A Passover Round-Up: All You Need to Know About This Jewish Holiday
Feature Image by Carly Steinberg
What is Passover?
Passover is one of my favorite Jewish holidays, as it is a time where all my friends and family come together to share a meal and commemorate an important time in our history. It’s a holiday filled with laughs, matzo jokes, and plenty of Manischewitz wine to go around. On a more serious note, we celebrate Passover to commemorate the liberation of the Jewish people from Egypt.
The Big Rule
You may oftentimes hear a Jewish person say that they cannot eat this or that because they are fasting - and no, they are not partaking in the latest fad diet. Many Jewish holidays require us to fast in one way or another. During Passover, the big rule is that we are not allowed to eat leavened bread - AKA pretty much any grain product. Rather, we eat unleavened bread which we call Matzo. The story behind this is that while the Jewish people were escaping from Egypt, they did not have time for their bread to fully rise in the oven. So, they escaped with plenty of Matzo and made the best of it.
The Sedar Plate
A Passover dinner is called a Sedar, and there is a specific plate that is put on center stage during this holiday. The Sedar plate is a plate where each of the Jewish symbolic foods is arranged. There are 5 symbolic items on the plate: Maror, Charoset, Karpas, the Shankbone, and a Roasted Egg. The Maror is the bitter herb, horseradish. This bitter herb symbolizes the bitterness the Jewish people went through when they were slaves in Egypt. The Charoset is a sweet combination of apples, cinnamon, walnuts and wine. This delicious concoction represents the brick and mortar that the Jewish people used to build pyramids. The Karpas, symbolized by parsley, represents the hope that the Jewish people had as they were escaping. The parsley is dipped in salt water during the ceremony to represent the sweat and tears that were present at this time. The Shankbone represents the Paschal lamb that was served in the Temple of Jerusalem. It represents the sacrifice that took place that Sedar night long ago. The Roasted Egg also symbolizes sacrifice, but places a strong emphasis on mourning the destruction of the Temple.
Passover Quick Facts
How long is Passover?
Usually the Sedar takes place the first two nights, but Passover is celebrated for up to 7 or 8 days.
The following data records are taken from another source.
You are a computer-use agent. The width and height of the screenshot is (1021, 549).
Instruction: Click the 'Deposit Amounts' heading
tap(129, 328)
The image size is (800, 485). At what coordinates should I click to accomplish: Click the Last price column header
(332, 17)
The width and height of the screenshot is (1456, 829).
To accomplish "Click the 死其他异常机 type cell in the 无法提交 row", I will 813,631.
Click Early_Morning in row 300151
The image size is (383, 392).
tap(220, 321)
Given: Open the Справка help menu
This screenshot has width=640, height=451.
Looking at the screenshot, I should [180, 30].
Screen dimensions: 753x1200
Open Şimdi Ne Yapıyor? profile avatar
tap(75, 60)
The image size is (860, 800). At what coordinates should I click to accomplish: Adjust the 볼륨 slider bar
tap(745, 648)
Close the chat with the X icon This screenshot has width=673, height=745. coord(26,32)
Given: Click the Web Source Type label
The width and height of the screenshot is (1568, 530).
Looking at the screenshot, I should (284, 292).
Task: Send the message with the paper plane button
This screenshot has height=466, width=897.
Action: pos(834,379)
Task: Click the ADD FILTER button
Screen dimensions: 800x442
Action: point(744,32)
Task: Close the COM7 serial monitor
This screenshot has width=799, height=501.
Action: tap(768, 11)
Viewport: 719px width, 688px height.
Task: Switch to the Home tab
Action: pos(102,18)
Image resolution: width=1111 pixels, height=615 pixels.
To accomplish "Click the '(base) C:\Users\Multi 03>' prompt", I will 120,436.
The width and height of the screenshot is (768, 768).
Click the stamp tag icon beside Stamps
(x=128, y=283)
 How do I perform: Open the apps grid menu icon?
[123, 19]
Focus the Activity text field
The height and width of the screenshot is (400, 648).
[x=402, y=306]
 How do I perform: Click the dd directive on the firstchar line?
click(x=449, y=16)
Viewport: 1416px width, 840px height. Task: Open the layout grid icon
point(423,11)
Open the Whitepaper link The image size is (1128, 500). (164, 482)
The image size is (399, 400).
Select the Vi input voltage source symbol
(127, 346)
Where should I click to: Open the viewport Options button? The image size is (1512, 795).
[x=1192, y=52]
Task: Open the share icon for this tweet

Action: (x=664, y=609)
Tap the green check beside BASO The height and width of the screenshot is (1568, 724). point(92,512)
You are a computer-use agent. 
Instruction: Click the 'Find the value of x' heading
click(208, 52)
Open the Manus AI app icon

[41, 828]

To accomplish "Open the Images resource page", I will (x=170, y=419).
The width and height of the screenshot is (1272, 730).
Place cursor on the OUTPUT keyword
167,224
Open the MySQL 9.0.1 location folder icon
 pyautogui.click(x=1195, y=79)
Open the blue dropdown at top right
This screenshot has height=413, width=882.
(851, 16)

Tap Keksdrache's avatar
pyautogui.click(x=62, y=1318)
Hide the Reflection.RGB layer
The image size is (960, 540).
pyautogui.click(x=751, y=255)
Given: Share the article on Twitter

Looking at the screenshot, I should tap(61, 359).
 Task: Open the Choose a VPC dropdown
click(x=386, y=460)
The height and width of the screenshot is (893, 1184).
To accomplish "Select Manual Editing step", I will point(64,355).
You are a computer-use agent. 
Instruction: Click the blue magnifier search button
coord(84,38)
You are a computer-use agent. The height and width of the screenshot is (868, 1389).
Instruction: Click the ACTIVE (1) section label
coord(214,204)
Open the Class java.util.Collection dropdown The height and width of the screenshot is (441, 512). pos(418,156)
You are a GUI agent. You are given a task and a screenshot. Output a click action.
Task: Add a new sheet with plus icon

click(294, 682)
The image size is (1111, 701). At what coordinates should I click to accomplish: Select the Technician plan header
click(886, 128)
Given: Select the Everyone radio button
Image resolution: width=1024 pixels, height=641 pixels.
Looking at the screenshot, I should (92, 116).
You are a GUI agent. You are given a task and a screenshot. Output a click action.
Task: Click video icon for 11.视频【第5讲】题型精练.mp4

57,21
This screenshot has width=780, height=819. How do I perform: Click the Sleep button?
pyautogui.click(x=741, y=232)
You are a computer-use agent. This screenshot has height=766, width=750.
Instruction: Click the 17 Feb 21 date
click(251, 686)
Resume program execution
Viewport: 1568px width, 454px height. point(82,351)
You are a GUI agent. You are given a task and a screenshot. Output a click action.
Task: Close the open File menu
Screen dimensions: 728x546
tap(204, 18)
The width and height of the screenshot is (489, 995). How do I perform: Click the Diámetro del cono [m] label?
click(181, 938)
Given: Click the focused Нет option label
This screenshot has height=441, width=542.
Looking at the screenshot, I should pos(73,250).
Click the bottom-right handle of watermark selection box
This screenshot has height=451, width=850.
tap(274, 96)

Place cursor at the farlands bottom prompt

What is the book that is read from during Passover?
What’s the fun game that is played?
A piece of matzo is broken in half and hidden in the house - which is called the Affi Koman. Whoever finds it gets a prize at the end of the night!
What are some popular desserts eaten on this night?
Chocolate covered matzo and coconut macaroons - yum!
What are some fun and creative meals to make with matzo?
Matzo pizza, matzo brei, matzo ball soup, matzo sandwich…we Jews know how to get creative!